The United Nations Foundation declined to share the total amounts raised so far for Girl Up and Shot@Life.
Initial Concerns
When Mr. Turner first announced his gift in 1997, critics questioned whether he would have outsized influence on the United Nations and worried that the organization wouldn’t remain independent and accountable.
Mark Lagon, a professor at Georgetown University and an adjunct senior fellow at the Council on Foreign Relations, was among the people who greeted Mr. Turner’s gift with skepticism.
Over the years, Mr. Logan says, the foundation has become a “constructive platform for partnerships” among companies, governments, and individuals.
“It’s not all Turner money,” he says. “The U.N. Foundation will remain an important actor because of the partnerships it’s built.”
The foundation has made a special effort in recent years to reach out to people who are still making their fortunes, thereby making connections with a new generation of donors.
In 2011, it created a Global Entrepreneurs Council, on which young professionals, largely from the technology industry, serve two-year stints. Members, who are recruited by the foundation, attend board meetings twice a year and participate in overseas trips to learn about the foundation’s programs.

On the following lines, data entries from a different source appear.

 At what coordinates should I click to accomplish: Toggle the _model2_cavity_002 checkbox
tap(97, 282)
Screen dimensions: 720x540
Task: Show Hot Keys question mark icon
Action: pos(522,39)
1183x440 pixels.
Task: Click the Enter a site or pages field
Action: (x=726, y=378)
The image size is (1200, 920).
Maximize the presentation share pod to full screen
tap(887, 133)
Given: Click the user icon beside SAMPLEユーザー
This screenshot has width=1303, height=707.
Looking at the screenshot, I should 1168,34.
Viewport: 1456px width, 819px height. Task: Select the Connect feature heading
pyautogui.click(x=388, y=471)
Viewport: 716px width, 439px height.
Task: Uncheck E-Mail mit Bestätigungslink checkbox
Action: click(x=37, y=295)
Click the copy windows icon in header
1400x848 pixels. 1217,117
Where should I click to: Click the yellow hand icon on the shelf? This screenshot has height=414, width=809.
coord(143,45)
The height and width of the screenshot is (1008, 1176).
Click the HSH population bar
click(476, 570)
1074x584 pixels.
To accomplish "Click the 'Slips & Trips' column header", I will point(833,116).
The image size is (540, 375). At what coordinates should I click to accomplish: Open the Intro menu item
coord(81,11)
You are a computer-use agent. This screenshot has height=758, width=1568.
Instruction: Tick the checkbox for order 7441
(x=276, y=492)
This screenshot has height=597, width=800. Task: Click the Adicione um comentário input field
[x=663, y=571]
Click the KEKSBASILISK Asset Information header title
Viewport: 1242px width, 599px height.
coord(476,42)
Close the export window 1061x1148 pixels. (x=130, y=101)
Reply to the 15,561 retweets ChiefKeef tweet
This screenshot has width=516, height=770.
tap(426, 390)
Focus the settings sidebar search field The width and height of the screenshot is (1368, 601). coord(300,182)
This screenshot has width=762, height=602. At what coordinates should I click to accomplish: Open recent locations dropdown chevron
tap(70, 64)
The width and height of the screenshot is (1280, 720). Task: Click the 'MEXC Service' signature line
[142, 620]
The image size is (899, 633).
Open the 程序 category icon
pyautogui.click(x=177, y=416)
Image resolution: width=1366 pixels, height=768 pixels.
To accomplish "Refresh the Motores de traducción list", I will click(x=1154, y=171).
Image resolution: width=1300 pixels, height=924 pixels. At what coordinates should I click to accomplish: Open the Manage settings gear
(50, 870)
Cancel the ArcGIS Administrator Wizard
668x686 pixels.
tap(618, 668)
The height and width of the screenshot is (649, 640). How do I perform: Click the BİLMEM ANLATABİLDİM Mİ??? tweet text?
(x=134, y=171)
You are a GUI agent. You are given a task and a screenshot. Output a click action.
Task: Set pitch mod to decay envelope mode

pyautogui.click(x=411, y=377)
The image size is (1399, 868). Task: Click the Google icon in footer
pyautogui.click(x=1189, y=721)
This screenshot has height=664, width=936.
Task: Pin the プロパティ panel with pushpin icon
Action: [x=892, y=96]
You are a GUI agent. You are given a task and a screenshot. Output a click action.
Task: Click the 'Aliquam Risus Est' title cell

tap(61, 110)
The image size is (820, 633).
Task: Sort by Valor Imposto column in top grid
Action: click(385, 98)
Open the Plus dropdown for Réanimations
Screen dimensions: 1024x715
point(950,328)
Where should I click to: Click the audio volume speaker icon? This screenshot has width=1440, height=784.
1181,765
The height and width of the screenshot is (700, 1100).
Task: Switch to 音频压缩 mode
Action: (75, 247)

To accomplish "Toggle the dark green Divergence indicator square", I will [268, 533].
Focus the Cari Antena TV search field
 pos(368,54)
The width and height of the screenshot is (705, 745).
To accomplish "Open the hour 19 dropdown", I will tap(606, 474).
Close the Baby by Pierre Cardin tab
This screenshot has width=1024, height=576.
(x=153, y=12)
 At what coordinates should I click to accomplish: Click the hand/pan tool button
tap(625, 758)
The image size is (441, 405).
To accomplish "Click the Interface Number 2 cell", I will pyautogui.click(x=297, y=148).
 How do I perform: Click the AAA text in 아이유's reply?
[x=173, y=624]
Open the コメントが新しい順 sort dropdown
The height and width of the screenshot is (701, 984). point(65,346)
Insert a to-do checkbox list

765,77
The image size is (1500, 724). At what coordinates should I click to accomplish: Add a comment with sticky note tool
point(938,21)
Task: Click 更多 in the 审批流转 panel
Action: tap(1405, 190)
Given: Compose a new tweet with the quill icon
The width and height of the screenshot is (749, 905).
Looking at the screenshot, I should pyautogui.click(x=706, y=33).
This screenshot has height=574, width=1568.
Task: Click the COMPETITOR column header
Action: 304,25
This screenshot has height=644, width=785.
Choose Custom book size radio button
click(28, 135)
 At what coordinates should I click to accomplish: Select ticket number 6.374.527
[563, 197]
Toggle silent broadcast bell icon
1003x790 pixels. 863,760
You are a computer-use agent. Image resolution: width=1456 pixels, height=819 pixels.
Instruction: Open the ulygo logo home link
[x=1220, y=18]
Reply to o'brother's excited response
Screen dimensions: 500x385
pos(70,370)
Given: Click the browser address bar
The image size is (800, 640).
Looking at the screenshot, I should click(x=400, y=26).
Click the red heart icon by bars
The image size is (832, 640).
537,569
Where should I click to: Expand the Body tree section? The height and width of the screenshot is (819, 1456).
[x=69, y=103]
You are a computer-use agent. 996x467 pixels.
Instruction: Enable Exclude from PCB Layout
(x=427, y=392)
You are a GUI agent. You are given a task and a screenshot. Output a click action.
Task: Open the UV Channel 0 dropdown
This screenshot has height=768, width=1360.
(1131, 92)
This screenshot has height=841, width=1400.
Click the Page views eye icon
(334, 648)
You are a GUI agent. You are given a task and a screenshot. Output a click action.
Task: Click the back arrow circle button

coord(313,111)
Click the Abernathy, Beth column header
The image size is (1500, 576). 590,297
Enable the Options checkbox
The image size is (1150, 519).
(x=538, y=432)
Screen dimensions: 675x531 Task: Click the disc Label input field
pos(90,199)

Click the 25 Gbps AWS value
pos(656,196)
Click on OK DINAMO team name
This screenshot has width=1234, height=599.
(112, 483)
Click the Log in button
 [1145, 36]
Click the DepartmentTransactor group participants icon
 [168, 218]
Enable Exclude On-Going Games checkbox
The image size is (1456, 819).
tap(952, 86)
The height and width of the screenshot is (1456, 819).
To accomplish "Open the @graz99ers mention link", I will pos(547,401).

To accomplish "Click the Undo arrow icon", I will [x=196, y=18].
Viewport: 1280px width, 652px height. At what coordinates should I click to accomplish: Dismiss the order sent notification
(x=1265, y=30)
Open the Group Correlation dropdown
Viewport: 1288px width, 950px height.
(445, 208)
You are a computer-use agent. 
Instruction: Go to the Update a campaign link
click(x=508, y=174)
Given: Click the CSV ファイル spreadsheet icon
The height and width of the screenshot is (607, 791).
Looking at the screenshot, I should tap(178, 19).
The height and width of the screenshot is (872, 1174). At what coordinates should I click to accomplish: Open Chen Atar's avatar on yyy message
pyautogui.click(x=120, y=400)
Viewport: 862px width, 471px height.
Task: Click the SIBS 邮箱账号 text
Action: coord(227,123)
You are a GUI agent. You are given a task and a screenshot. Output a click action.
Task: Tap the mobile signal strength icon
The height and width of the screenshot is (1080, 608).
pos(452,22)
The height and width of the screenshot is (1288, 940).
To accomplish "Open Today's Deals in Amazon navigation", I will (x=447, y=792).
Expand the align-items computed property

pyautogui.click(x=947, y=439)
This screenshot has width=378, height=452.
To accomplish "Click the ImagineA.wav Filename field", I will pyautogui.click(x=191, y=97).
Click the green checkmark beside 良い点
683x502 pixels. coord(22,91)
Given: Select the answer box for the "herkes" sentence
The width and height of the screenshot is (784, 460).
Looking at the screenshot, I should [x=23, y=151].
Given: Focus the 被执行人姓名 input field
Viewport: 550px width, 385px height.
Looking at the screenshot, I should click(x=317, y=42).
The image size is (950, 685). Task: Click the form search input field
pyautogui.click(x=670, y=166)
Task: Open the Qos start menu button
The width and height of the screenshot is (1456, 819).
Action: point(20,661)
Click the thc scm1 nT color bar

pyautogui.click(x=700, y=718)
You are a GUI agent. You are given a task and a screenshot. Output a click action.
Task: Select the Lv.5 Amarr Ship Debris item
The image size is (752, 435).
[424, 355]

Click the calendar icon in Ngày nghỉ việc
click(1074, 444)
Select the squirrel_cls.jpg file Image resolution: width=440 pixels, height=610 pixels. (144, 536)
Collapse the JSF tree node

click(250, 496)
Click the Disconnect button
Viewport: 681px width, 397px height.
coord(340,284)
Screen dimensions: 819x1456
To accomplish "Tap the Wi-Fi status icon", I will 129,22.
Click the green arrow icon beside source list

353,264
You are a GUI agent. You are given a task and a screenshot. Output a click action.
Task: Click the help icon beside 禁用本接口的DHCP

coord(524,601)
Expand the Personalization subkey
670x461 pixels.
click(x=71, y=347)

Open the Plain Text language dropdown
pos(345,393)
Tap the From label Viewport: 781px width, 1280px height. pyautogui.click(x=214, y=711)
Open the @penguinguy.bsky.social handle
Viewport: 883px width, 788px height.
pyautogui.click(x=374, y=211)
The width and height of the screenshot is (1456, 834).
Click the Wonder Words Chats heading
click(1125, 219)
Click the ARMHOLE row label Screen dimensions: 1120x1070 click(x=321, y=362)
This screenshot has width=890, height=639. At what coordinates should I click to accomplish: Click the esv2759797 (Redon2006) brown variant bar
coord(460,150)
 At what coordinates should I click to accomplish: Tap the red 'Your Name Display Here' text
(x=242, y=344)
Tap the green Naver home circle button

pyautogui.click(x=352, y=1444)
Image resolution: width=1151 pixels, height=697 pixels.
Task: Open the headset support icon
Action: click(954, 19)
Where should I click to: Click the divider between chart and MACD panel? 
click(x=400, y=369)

The council has advised older staff members at the U.N. Foundation on ways to fine-tune social-media approaches, Mr. Parnell says. The presence of Silicon Valley entrepreneurs and “Wall Street types” has also helped the foundation build ties to potential donors.
“The dollars are important, but it always goes back to relationships, relationships, relationships,” he says.
For instance, Angela Mwanza, a wealth adviser at UBS Financial Services, says that while she was on the council, she helped steer donors she met through her work to the charity.
Donor Outreach
Some of the council members themselves might become big donors to the United Nations Foundation.
Ryan Allis hit the jackpot once, in 2011, when he sold his company, iContact, for $169-million. He’s hoping to score again with his new venture, Connect.com, a company that helps people use their mobile devices to stay in touch with friends.
Mr. Allis has pledged to give it 1 percent of his profits and 1 percent of the sale price if the company is sold.
He says he has asked other council alumni to make the 1-percent pledge. A foundation spokesman says a “couple” of such commitments are being planned.
Mr. Allis picked the foundation as a beneficiary because of its close ties to the United Nations, which he calls a “global connector of humanity.”
Mr. Allis joined the Global Entrepreneurs Council in 2011. While serving, he traveled regularly to Africa to observe the foundation’s work.
He also invited foundation leaders to his start-up’s office in North Carolina so he could teach them the finer points of conducting online campaigns. He helped the foundation change its email appeals from a densely written “pamphlet” approach to lively video messages that drew potential donors more effectively to the organization’s website.
When Mr. Allis formally debuts Connect.com at the South by Southwest Interactive Conference in March, the foundation will be there to lend support. Its presence, he says, will give the company an opportunity to “align its brand and mission” with the foundation.
“It helps us with our future customers and employees,” he says. “We’re working for a cause larger than ourselves.”